Your goal - Look through the data below and extract, unchanged, the lines from the one that contains "Image resolution: width=1568 pixels, height=705" to the one that contains "Task: Open the Adults count dropdown", both included.

Collected data entries:

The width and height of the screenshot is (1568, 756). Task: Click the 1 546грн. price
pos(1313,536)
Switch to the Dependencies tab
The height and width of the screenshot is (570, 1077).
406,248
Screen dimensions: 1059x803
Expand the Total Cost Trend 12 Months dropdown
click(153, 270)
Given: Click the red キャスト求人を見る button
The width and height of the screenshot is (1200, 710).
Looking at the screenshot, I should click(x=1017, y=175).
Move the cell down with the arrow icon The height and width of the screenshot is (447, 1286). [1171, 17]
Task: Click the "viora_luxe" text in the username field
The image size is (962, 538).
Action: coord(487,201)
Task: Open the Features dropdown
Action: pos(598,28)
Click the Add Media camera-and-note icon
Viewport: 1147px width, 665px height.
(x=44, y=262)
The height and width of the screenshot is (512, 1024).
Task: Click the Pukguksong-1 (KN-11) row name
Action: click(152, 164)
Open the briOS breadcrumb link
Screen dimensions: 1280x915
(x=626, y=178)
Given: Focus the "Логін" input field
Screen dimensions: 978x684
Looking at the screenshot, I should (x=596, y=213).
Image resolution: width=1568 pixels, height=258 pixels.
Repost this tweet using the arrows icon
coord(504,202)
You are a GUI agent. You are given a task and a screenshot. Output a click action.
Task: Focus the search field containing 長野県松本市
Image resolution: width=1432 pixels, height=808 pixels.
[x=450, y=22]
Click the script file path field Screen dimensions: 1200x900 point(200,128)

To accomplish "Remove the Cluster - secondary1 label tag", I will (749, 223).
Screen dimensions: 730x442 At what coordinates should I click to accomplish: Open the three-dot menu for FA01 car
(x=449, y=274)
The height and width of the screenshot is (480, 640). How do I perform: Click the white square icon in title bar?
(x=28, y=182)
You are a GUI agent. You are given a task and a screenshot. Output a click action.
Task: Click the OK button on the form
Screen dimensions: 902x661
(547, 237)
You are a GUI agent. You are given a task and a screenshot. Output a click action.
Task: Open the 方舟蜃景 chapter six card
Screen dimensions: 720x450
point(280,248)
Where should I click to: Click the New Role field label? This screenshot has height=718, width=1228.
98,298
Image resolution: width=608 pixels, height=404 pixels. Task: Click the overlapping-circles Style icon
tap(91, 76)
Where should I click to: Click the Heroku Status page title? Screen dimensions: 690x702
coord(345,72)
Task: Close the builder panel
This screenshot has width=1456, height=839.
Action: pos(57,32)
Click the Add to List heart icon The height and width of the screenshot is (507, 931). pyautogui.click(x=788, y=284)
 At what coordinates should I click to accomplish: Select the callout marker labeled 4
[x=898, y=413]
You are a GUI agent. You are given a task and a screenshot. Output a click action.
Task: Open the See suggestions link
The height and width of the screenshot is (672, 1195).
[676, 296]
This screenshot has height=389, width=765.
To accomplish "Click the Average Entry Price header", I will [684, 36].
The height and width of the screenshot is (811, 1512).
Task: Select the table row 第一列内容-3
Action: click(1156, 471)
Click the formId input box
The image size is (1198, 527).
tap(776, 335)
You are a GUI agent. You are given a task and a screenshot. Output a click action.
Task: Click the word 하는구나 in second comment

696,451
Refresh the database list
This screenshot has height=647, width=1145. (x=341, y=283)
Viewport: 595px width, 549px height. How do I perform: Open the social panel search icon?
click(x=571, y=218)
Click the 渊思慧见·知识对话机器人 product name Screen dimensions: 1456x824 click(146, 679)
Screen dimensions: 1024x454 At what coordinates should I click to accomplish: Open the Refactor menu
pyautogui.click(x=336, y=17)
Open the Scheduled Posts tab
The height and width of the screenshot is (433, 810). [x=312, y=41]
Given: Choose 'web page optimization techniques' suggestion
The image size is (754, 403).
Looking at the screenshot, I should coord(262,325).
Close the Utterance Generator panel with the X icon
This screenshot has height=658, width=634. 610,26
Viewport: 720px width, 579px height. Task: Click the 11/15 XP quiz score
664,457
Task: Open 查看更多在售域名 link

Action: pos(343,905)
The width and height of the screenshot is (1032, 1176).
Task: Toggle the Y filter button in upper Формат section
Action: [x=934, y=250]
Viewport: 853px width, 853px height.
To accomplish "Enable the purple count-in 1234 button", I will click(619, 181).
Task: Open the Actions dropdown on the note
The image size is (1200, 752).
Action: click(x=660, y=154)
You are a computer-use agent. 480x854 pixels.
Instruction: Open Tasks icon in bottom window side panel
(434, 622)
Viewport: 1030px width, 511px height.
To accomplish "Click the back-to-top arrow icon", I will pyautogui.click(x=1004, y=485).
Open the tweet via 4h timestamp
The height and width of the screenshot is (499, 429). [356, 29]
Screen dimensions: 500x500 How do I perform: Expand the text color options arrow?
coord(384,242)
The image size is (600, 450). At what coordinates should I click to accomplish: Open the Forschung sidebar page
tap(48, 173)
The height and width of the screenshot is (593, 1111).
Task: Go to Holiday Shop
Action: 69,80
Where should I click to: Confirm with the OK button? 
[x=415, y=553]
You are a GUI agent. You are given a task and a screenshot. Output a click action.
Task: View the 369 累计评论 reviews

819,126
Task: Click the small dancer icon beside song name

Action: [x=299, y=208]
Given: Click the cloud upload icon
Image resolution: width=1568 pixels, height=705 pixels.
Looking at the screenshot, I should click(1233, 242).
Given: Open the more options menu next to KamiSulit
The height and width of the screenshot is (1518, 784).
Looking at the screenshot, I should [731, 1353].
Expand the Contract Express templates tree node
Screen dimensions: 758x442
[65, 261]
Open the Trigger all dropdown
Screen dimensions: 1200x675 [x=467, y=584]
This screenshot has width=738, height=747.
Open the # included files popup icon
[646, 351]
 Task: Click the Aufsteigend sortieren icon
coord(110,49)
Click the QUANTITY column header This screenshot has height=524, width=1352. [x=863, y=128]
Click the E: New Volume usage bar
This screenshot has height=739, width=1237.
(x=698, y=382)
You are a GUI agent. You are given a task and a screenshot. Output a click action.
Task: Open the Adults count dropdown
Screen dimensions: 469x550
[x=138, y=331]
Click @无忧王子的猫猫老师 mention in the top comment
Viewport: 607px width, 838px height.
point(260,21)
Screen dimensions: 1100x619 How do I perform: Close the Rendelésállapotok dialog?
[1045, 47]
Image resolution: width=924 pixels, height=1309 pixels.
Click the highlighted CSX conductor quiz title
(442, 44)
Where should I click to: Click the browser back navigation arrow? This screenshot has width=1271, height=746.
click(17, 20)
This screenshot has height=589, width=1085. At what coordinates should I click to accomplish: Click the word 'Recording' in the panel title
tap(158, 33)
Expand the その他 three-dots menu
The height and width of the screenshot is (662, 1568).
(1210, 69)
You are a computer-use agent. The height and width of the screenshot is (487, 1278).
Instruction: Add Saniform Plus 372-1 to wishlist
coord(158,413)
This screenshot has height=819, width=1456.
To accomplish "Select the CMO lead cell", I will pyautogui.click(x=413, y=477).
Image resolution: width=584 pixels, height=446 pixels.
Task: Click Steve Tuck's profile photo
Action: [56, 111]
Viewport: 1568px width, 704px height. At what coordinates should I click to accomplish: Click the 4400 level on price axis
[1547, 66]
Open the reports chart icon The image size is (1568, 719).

Written answer -
Image resolution: width=1568 pixels, height=705 pixels.
Looking at the screenshot, I should click(1233, 242).
Given: Open the more options menu next to KamiSulit
The height and width of the screenshot is (1518, 784).
Looking at the screenshot, I should [731, 1353].
Expand the Contract Express templates tree node
Screen dimensions: 758x442
[65, 261]
Open the Trigger all dropdown
Screen dimensions: 1200x675 [x=467, y=584]
This screenshot has width=738, height=747.
Open the # included files popup icon
[646, 351]
 Task: Click the Aufsteigend sortieren icon
coord(110,49)
Click the QUANTITY column header This screenshot has height=524, width=1352. [x=863, y=128]
Click the E: New Volume usage bar
This screenshot has height=739, width=1237.
(x=698, y=382)
You are a GUI agent. You are given a task and a screenshot. Output a click action.
Task: Open the Adults count dropdown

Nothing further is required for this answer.